DOCUMENT EXCERPT START
Evaluation of the key factors to dominate aerobic ammonia-oxidizing archaea in wastewater treatment plant

Wastewater treatment plants (WWTPs) face great challenges globally, especially in China, for increasingly strict discharge standard. Abundance of AOA was found dramatically higher in a SBR WWTP in South China (ZSH) recently, which achieved extremely low ammonium concentration in effluents. Moreover, AOA equips lower half-saturation constant (Km) for dissolved oxygen (DO) and ammonia in comparison with AOB, which indicate AOA can oxidize ammonia to nitrite more thoroughly than AOB. Thus, AOA may play an important role for nitrogen removal in SBR WWTP. To understand the key factors for AOA dominance in SBR WWTP is of importance for designing and operating WWTP in future. In this study, a Nitrosocosmicus sp. AOA was enriched from the ZSH SBR WWTP. Growth, pH, temperature, ammonium and oxygen tolerance of AOA enrichments were explored. Moreover, ammonia-oxidizing pathway was investigated with presence of PTIO as inhibitor, and the production of middle products (NH2OH and N2O) during ammonia oxidation were monitored over time. Growth of Nitrosocosmicus sp. AOA was observed with a doubling time of 4.5 days, which was active under a wide pH range (6.0–9.0), with optimal pH of 7.5. Activity of Nitrosocosmicus sp. AOA increased with increasing of ammonium concentration below 40 mM, which was suppressed above 40 mM ammonium. Moreover, Km for ammonia and oxygen were 0.14 μM and 4.1 μM, respectively, which suggested the enriched AOA could thoroughly oxidize ammonia under low dissolved oxygen conditions. Activity of Nitrosocosmicus sp. AOA was completely inhibited by PTIO. Emission of N2O by AOA (0.05%) was lower than most reported AOB and Comammox bacteria. Our results demonstrated that the long sludge retention time, intermittent aeration, high ammonium and pH resistance were most probably the controlling factors for AOA dominance in WWTPs, which benefitted to lowing ammonium in effluents, saving energy and reducing greenhouse gas in future.
DOCUMENT EXCERPT END
SUPPLIED DATA START
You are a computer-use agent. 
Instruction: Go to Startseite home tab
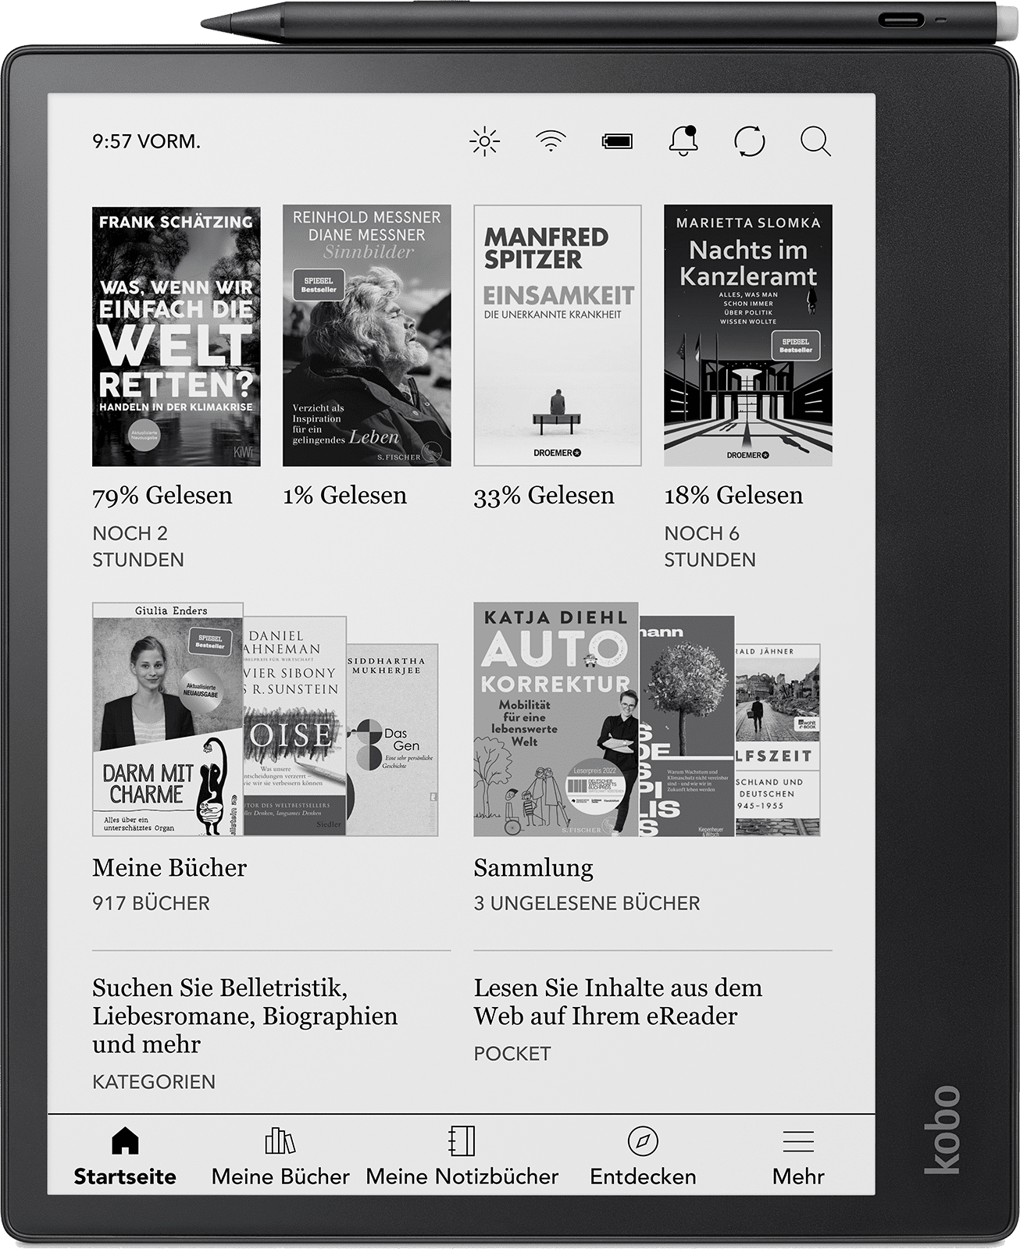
SUPPLIED DATA END
◆ GOAL OF THE EXERCISE
Please check each of the following statements against the abstract on ammonia-oxidizing archaea and answer yes or no, quoting the words of the abstract that decide it. (a) The enriched AOA had a doubling time of 4.5 days. (b) The activity of the enriched AOA kept rising as ammonium concentration went above 40 mM. (c) PTIO only partly inhibited the activity of the enriched AOA.

◆ THE ANSWER
(a) Yes: "Growth of Nitrosocosmicus sp. AOA was observed with a doubling time of 4.5 days"
(b) No: "Activity of Nitrosocosmicus sp. AOA increased with increasing of ammonium concentration below 40 mM, which was suppressed above 40 mM ammonium."
(c) No: "Activity of Nitrosocosmicus sp. AOA was completely inhibited by PTIO."